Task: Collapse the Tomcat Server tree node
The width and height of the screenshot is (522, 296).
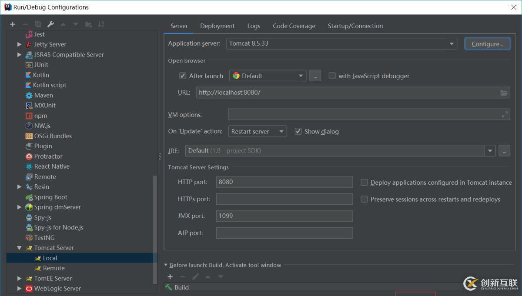Action: pyautogui.click(x=19, y=247)
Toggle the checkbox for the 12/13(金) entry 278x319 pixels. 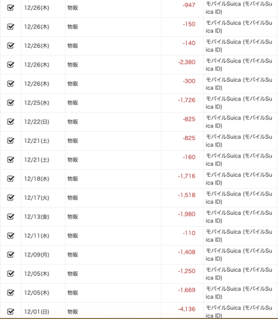[x=10, y=216]
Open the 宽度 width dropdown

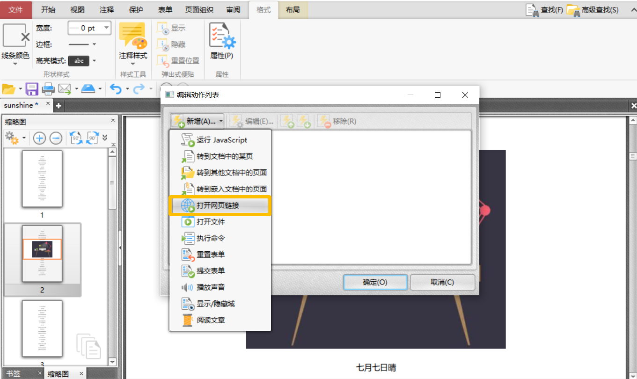pyautogui.click(x=106, y=28)
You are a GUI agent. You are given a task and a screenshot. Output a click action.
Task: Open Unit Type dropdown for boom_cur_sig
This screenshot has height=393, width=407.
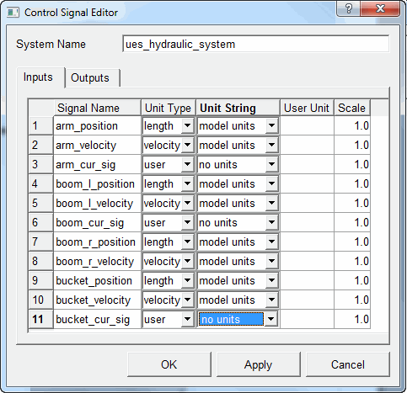[187, 222]
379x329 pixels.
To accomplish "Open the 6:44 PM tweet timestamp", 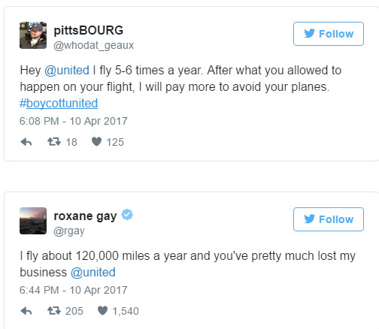I will coord(74,290).
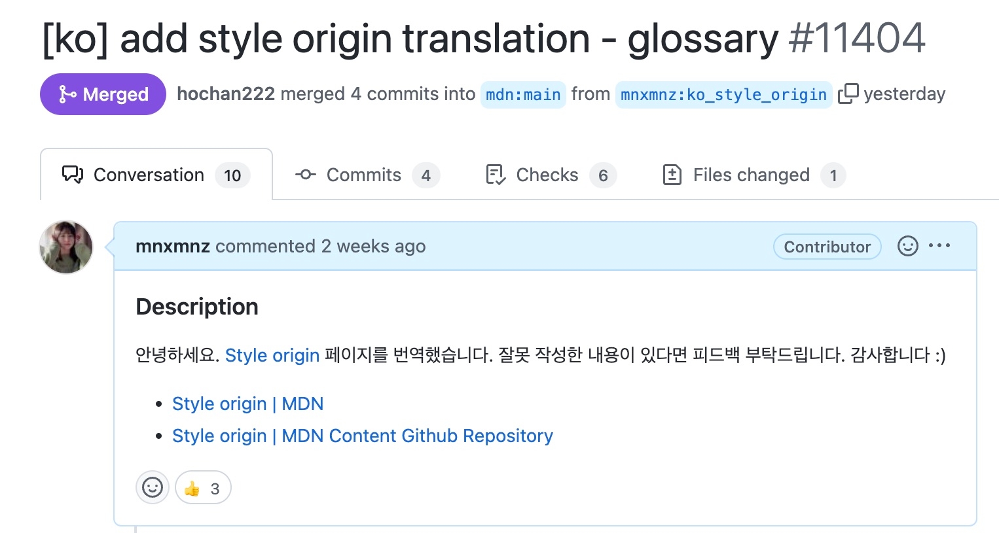The image size is (999, 533).
Task: Click the hochan222 username link
Action: 226,94

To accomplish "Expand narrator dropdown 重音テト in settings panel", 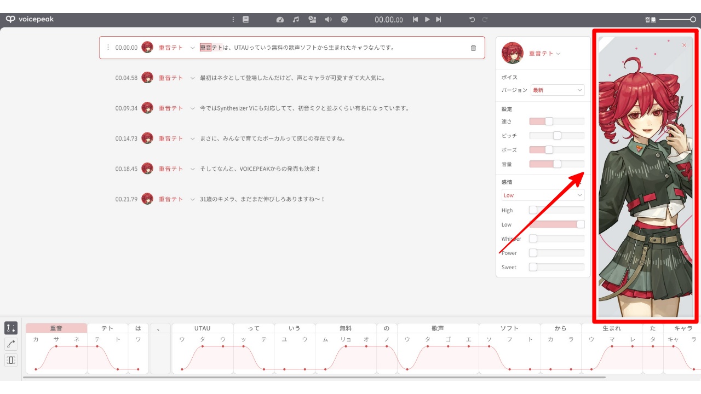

◇ ◇ ◇ ◇ ◇ ◇ ◇

• [Your instructions]:
Nothing but the lines from the one containing "Open the 宽度 width dropdown" through the one containing "379x329 pixels." should appear, copied exactly from the material above and without pictures.

• [Answer to this problem]:
Open the 宽度 width dropdown

pyautogui.click(x=106, y=28)
You are a GUI agent. You are given a task and a screenshot. Output a click action.
Task: Open Unit Type dropdown for boom_cur_sig
This screenshot has height=393, width=407.
[187, 222]
379x329 pixels.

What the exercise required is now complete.